What is required
Exact copy, no pictures: set down the lines from the one holding "Instruction: Select the" through the final line of the records below.

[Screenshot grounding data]
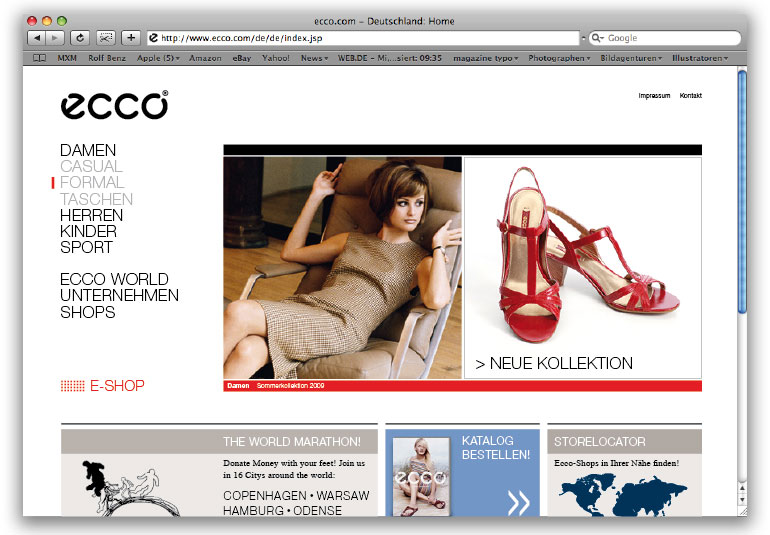Image resolution: width=770 pixels, height=535 pixels.
Task: Click the double-chevron arrow on Katalog banner
Action: [518, 502]
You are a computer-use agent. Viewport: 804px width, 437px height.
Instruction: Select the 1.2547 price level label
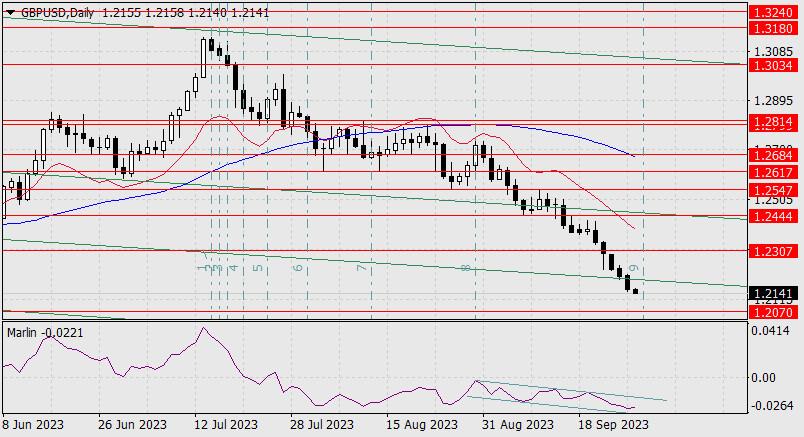pyautogui.click(x=774, y=190)
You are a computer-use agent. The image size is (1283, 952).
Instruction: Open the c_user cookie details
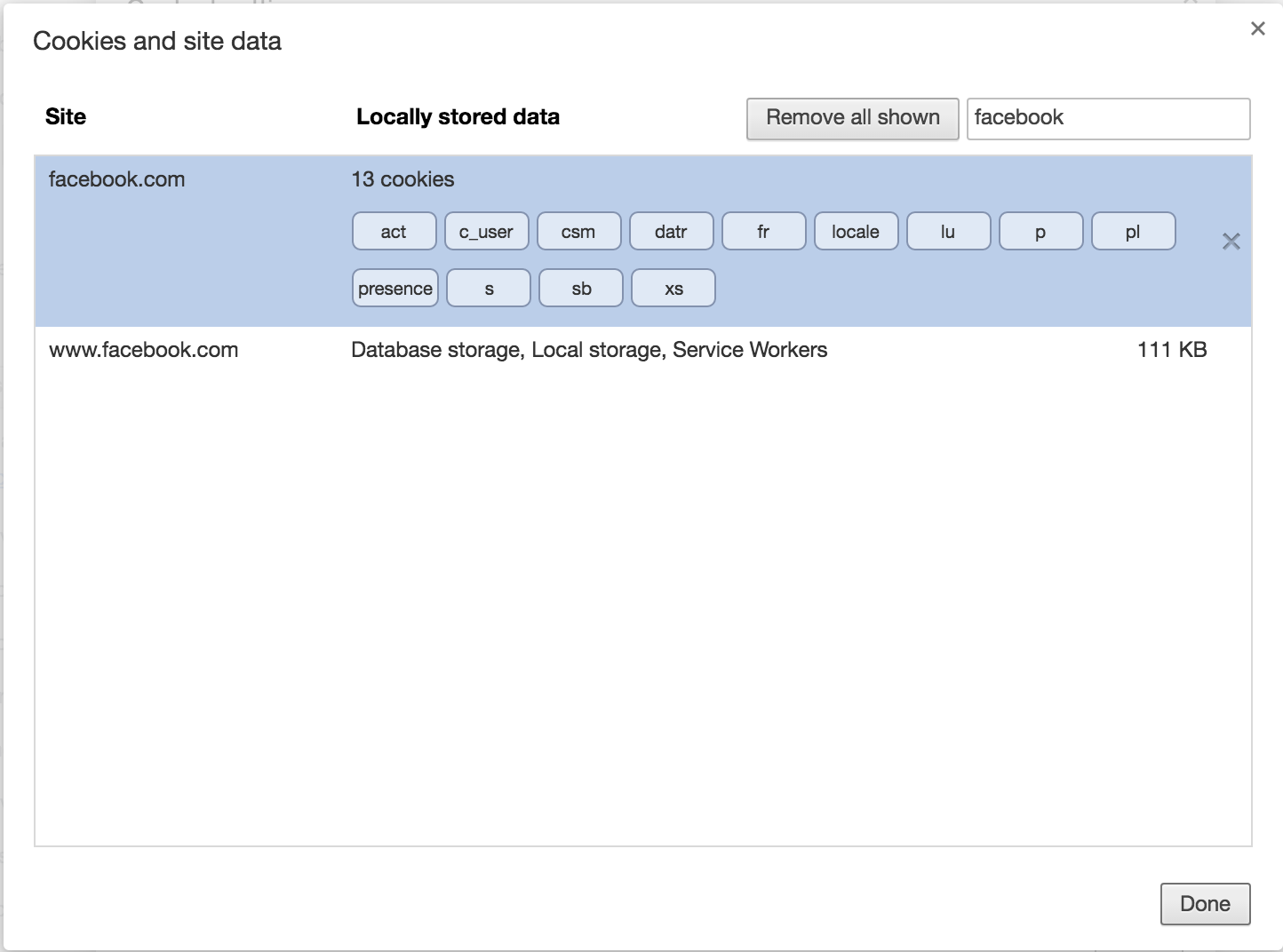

Solution
Instruction: Select the 1.2547 price level label
pyautogui.click(x=774, y=190)
You are a computer-use agent. The image size is (1283, 952).
Instruction: Open the c_user cookie details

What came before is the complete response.